Published: 15-Nov-2010

The ad valorem reimbursement fund has been insufficient to reimburse claims since 2003, a Tax Commission spokesperson told lawmakers today (Monday, November 15).

Oklahoma Tax Commission Tony Mastin spoke at a legislative study requested by state Reps. Pat Ownbey and Wes Hilliard.

When local property is not taxed, the state’s ad valorem reimbursement fund is designed to make up for the lost property tax revenue that supports local schools.

Due to supplemental appropriations, schools have been fully reimbursed, but only after the school’s fiscal year ended, according to two superintendents that spoke at the study.

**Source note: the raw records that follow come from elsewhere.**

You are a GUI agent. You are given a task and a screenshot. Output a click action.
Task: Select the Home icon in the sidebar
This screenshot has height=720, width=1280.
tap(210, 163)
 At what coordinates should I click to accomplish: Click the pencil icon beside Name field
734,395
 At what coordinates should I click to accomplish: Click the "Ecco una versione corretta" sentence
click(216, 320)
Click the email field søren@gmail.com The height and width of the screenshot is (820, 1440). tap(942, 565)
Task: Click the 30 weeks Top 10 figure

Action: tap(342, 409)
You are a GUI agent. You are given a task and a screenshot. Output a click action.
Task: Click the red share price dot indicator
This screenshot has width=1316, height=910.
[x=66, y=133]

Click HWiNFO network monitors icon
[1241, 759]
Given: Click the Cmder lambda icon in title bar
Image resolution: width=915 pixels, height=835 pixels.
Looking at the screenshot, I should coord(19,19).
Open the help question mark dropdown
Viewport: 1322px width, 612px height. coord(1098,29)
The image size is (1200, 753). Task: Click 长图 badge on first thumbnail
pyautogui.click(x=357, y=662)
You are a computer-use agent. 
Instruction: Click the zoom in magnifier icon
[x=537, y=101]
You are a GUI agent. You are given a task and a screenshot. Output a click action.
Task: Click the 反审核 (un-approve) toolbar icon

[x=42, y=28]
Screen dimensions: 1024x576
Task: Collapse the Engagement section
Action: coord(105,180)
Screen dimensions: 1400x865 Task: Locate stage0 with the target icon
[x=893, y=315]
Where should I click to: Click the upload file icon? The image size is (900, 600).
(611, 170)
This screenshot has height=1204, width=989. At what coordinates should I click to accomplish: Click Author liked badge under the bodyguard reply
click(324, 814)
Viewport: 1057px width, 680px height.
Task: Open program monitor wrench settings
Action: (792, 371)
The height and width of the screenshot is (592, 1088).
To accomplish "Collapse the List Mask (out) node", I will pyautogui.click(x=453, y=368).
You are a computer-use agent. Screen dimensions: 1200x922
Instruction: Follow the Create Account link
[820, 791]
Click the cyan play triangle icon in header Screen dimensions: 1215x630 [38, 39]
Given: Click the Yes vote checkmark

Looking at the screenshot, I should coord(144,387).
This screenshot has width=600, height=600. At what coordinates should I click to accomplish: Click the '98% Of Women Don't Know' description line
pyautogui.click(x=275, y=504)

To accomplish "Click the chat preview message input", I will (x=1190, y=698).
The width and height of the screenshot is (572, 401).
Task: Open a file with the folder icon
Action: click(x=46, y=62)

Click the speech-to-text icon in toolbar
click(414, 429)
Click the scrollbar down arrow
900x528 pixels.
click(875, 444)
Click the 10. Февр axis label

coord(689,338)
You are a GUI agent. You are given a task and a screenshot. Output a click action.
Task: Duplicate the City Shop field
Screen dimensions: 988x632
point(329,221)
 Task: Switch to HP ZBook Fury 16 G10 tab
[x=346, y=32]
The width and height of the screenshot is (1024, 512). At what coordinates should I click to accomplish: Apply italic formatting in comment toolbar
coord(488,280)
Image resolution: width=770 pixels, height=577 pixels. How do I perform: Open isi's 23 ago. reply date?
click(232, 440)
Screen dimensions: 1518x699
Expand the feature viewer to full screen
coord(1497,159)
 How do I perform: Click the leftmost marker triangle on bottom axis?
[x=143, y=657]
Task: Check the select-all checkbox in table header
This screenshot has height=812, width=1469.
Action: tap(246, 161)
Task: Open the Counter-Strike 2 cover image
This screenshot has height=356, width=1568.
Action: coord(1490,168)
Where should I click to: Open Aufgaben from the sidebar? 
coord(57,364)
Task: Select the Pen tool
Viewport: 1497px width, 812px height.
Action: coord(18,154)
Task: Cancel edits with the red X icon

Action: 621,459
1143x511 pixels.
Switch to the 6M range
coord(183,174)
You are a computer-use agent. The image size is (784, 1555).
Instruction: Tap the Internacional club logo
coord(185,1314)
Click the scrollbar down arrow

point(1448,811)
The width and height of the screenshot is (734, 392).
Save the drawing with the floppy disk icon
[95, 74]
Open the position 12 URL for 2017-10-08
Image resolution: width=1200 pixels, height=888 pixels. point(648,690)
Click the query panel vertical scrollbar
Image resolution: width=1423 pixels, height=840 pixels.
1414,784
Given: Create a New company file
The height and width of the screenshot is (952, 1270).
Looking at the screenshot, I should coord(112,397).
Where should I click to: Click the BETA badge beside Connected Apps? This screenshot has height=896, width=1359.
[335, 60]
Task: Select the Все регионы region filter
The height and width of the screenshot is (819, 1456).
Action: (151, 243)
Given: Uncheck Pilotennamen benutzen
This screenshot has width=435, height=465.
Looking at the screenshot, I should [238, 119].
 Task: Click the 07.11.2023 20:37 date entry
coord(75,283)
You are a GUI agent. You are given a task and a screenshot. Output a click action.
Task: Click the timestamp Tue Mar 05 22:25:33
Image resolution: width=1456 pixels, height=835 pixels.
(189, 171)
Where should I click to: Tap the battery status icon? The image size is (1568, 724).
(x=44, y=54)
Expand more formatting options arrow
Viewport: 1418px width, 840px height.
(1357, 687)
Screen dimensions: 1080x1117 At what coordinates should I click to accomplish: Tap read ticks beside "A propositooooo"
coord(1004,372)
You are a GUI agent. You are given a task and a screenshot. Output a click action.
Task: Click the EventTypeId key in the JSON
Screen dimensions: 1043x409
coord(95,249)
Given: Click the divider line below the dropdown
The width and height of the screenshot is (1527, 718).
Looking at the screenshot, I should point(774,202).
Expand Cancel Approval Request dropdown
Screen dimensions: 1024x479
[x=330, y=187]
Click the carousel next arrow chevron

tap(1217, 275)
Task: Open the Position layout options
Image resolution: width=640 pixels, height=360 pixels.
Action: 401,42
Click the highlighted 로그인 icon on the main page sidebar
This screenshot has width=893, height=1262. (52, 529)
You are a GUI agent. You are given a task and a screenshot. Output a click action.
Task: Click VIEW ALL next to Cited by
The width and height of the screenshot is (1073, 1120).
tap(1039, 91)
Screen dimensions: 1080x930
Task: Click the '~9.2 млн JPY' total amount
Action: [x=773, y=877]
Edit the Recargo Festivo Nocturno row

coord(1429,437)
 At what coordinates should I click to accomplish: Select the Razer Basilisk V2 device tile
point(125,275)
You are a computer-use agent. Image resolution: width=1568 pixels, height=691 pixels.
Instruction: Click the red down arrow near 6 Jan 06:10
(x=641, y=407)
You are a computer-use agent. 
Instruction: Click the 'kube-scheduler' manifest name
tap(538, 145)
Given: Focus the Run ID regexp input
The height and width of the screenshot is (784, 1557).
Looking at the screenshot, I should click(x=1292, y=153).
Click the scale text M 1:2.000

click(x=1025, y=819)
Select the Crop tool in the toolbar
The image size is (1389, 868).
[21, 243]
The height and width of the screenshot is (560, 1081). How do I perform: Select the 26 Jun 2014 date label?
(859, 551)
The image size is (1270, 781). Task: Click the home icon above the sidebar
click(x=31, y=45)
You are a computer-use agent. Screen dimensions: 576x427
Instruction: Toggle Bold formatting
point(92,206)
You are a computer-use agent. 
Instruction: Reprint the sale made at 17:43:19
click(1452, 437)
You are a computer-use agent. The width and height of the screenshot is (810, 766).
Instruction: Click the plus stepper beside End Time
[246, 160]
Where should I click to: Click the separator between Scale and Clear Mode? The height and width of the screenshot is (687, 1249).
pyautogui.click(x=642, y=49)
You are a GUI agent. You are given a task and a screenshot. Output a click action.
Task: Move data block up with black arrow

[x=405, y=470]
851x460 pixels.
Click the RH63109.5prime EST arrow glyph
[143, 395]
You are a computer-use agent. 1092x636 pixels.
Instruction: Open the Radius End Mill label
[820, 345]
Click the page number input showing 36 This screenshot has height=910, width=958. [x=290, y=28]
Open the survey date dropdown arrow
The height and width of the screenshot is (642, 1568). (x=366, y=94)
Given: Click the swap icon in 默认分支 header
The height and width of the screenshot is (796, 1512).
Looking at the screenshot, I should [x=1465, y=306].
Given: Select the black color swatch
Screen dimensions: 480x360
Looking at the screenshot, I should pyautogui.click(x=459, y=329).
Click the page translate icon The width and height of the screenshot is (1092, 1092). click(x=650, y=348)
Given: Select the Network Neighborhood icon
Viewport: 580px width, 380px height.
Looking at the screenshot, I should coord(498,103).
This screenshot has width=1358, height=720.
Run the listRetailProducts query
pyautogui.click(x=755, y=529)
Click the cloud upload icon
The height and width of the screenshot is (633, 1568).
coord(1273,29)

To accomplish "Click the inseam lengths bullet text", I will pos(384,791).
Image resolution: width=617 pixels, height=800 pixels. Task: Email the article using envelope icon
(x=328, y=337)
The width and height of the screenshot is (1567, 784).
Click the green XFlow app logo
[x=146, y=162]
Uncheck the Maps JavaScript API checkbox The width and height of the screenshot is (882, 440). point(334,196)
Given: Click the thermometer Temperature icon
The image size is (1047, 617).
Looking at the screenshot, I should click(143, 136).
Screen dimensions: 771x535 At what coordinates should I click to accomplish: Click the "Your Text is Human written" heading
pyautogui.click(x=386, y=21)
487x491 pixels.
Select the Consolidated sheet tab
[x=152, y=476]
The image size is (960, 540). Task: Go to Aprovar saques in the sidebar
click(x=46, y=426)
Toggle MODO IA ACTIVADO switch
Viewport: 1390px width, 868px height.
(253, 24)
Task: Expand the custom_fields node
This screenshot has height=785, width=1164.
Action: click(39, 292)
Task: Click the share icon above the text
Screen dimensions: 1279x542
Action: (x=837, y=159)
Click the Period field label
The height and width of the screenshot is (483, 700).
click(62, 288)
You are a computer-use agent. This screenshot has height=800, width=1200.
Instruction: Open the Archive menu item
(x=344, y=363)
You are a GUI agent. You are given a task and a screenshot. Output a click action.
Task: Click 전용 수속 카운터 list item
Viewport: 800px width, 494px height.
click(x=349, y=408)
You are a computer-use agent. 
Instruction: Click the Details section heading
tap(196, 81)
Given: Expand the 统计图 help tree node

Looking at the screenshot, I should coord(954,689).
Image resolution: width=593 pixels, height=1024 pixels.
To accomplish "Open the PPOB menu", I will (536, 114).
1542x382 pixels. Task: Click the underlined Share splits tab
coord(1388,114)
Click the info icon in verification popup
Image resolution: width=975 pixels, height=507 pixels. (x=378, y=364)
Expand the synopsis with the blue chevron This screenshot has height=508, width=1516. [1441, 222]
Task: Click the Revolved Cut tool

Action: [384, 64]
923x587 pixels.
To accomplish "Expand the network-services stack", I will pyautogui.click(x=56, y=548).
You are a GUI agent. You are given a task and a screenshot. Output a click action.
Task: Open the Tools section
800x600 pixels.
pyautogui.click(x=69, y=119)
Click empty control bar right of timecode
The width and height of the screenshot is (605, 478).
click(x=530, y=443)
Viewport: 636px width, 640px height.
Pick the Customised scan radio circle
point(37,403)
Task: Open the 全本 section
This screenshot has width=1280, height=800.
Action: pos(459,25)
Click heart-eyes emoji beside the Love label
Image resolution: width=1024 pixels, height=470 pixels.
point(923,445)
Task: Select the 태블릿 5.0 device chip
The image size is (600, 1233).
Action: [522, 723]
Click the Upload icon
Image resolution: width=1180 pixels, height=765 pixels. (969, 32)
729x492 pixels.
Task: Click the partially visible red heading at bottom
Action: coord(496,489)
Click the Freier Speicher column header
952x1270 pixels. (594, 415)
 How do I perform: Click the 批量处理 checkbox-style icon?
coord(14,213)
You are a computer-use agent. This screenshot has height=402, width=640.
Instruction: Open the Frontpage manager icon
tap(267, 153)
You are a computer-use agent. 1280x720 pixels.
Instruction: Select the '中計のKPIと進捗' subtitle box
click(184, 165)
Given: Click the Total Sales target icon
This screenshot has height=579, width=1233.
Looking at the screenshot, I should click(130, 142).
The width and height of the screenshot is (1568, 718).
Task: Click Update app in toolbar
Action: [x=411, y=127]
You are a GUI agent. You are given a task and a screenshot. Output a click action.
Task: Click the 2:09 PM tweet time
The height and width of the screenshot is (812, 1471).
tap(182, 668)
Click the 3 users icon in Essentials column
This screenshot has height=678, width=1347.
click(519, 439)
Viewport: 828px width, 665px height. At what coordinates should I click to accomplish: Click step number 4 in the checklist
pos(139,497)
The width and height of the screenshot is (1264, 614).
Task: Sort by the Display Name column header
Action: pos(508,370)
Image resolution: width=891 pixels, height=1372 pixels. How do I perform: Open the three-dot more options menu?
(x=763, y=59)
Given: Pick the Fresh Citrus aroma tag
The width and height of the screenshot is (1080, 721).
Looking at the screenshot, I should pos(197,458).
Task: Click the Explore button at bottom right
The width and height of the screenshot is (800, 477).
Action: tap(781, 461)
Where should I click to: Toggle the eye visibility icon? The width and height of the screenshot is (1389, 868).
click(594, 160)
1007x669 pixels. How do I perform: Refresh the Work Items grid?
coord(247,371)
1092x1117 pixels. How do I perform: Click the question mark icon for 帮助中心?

“This is clearly an ongoing funding problem that unfairly penalizes a handful of school districts around the state,” said Ownbey, an Ardmore Republican. “It’s time we find a way to prevent these unnecessary, mid-year shortfalls.”

According to Wynnewood Superintendent Raymond Cole, the district has a budget of approximately $4 million and is due an $883,000 reimbursement for fiscal year 2010-2011. He said that in fiscal year 2009-2010, the district had a budget hole of $96,000 in May. He also said that late payments of the ad valorem reimbursements threaten the payment of bond issues, which in turn could affect the rates of all future school bond issues in Oklahoma.

“I don’t believe in throwing money at a problem,” Cole said. “We’re not asking for additional funding, but just the timely payment of money that comes out of our state aid, but is supposed to be returned in the form of these reimbursements.”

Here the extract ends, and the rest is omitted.